Employees need to be crystal clear on how culture and values are imperative for their success within the organisation and in guiding their WHY to WHAT to HOW. Identifying with a company’s culture and values and having an authentic experience are important for generating the sense for an individual that “they are in their space”, which undoubtedly accelerates performance.


Every touchpoint of EX, thus, should give an evident experience of how the organisation is living its culture and values. In addition, there will be a need to drive consistency of experiences when we talk of these between different regions, locations, functions, or even teams.


2. Ensure That the “Rubber Meets the Road”


A great talent management framework, which has nicely done templates and an experienced team available to run associated programs, may have no value in creating experiences for an employee, even for a hi-potential, key talent. All of these efforts may go to waste if there is not a clear line of accountability to accompany the discussions and subsequent actions.


Similarly, a great 30-60-90 plan will do no good to accelerate the assimilation of a new hire if the stakeholders are not aligned to make the employee successful or if they do not own the plan together. In such a scenario, the stakeholders’ lack of coordination could negatively impact the new joinee’s experience. This would be an example of a 30-60-90 plan that looks good on paper but does not work well in reality.


Thus, an organisation may be at risk of putting its key talent through experiences with no impact, especially none that enhance an employee’s readiness for their role or career within the company. Organisations must be fully focused on their employees’ success, ensuring that they learn through concrete examples and experiences.

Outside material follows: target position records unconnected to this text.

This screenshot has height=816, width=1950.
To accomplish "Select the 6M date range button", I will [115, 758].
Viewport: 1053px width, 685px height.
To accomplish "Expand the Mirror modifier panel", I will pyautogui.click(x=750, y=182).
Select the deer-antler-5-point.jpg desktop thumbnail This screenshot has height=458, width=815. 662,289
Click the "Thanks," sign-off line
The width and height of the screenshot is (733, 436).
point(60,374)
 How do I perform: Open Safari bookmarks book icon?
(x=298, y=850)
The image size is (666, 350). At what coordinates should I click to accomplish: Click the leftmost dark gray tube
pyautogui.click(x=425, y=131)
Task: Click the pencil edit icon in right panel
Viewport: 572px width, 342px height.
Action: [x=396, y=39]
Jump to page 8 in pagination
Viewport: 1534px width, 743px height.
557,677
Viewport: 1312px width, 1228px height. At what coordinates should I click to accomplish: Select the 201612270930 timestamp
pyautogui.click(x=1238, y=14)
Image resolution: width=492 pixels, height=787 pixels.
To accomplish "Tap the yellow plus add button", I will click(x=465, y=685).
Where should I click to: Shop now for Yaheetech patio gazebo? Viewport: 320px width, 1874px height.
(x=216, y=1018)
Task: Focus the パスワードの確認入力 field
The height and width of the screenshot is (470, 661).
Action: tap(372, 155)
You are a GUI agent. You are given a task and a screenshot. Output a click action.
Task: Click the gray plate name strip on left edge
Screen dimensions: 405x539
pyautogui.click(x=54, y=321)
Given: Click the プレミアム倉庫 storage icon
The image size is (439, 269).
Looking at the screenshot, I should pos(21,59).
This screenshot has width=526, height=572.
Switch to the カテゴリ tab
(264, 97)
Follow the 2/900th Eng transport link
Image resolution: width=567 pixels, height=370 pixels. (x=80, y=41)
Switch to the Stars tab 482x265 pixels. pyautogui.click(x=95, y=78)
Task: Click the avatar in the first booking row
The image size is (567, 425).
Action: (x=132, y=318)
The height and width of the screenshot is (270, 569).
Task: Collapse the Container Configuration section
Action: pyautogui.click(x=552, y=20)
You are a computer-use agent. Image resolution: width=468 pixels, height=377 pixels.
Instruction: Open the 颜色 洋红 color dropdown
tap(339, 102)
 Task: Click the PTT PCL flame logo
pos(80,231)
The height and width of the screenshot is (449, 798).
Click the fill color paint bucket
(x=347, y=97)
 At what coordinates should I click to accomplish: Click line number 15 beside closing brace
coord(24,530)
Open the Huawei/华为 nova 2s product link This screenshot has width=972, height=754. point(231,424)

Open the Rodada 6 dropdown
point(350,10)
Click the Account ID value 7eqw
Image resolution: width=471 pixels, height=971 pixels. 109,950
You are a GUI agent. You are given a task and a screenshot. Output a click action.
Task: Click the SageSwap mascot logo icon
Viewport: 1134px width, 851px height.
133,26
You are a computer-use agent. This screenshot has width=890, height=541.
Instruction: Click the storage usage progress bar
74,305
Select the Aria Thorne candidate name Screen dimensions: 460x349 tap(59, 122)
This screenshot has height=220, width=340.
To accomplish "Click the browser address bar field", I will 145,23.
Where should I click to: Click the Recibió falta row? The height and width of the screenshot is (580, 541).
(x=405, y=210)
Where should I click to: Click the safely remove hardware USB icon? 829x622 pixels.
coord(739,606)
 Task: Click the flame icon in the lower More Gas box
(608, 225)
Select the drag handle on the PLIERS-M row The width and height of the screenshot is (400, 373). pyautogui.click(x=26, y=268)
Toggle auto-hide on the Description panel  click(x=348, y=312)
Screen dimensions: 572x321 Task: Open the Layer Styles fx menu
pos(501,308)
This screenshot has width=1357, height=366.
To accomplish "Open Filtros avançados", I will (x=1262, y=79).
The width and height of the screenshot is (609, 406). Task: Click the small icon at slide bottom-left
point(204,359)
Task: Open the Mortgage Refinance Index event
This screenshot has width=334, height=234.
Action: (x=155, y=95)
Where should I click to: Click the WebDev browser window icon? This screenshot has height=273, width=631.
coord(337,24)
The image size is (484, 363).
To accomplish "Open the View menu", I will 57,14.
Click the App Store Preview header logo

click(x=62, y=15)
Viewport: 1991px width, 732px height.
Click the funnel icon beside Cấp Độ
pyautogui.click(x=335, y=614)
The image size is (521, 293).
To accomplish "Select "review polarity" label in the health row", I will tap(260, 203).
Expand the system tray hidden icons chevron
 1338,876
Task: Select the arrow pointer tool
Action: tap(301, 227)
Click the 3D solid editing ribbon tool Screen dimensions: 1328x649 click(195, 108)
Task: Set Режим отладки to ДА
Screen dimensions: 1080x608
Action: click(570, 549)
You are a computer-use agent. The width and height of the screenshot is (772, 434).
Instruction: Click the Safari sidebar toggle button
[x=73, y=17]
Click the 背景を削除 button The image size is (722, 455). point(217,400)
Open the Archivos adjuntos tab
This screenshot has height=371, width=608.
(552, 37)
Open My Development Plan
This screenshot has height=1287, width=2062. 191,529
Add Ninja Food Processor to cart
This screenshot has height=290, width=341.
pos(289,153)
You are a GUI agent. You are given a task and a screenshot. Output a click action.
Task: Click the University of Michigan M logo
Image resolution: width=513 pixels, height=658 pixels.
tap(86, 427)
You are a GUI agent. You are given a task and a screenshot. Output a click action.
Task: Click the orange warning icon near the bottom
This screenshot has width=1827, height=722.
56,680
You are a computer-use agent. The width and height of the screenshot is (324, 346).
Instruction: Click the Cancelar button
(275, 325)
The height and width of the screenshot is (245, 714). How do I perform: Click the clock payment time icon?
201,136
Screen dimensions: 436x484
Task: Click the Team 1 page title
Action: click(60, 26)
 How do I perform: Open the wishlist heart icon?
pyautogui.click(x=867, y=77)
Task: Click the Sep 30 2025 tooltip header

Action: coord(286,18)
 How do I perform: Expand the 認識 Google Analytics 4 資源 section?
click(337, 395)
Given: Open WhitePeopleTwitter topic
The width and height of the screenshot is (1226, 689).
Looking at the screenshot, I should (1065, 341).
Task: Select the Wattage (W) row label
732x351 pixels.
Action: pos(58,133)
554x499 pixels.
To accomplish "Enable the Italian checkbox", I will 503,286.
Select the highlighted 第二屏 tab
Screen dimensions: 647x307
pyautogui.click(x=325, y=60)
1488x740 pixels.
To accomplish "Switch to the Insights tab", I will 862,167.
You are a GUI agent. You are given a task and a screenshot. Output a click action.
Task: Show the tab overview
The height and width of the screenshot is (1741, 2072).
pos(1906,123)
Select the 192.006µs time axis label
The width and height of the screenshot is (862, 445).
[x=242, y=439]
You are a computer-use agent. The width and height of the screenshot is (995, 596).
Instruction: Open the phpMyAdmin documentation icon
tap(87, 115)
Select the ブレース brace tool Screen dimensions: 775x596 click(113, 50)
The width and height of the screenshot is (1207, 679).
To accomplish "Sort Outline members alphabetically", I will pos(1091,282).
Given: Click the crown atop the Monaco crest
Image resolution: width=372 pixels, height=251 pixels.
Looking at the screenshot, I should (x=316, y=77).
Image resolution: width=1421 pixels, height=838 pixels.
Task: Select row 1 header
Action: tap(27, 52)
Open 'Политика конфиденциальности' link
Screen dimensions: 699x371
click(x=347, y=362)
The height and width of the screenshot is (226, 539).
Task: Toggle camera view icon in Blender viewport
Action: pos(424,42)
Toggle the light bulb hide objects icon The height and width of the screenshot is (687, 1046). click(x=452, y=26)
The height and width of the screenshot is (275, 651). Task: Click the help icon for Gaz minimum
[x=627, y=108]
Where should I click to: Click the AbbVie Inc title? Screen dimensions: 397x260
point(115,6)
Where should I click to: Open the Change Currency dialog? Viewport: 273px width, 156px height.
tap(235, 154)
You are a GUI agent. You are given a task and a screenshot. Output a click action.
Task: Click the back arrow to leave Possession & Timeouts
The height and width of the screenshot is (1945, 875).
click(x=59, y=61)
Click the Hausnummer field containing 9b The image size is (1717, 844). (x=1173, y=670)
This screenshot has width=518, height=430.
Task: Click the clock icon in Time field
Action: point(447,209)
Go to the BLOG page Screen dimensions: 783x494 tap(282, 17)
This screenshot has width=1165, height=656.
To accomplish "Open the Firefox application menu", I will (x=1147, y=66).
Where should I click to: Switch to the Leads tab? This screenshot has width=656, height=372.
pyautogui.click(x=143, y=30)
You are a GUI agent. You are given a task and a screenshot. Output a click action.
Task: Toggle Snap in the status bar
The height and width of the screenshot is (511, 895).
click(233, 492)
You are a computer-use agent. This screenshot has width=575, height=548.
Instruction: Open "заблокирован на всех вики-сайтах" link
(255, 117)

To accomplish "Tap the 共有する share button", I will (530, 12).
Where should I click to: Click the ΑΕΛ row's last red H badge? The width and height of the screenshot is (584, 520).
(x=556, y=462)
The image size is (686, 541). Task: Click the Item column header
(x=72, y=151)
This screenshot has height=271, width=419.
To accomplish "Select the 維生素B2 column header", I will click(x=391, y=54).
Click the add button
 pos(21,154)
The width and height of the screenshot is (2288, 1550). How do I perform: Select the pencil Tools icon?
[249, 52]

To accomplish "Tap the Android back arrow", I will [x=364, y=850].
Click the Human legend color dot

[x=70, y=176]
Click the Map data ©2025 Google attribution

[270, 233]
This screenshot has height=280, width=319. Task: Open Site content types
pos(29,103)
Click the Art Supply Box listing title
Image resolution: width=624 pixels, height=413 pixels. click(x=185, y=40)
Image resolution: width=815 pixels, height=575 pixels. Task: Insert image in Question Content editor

3. The Trick Still Lies in the Little Things


Information is empowerment, even more so in this virtual world where seamless availability or non-availability of accurate and real-time data has impacted us all in one way or another. So, an organisation can think of artificial intelligence and machine learning kinds of technology, but focusing on the brass tacks will ultimately define the level of job satisfaction for an employee.


In other words, do I have access to on-time and accurate data; do I have a well-defined intranet to get information about what is going in the organisation; and does my leader or manager ensure the cascade of critical information to me in an effective and clear manner? Most importantly, do I have access to information that is critical for my job performance and success?


An organisation can have the most progressive performance management system with a sophisticated tool to support it, but if a leader or manager cannot deliver effective feedback or does so in a manner that is not in line with the culture the organisation believes in, then that can lead to an experience where the employee does not have trust in any of the organisation’s systems or processes.


Moreover, in a world of virtual interactions, the little things have gained much more importance. Thus, EX has moved beyond the well-defined touchpoints and is part of every interaction an employee has with an organisation.


EX is not a responsibility of one function but the entire organisation, especially its managers and leaders. The focus on EX will not just be a way of thinking and operating but will also define behaviours and work styles within an organisation.


An organisation must look into designing experiences for the success of its employees and be committed to making it happen!

Harshita Chaudhary is an HR Professional with 13+ years of holistic experience in the HR domain as a COE Expert and a Business Partner with exposure to diverse industries and business environments. Led by her passion for unleashing the potential of each person, she has driven the adoption of differentiated approaches in areas of Talent Management, Organization Development and Learning, across her roles. A trained coach and psychometric tools assessor, Harshita is always on a journey to reinvent herself.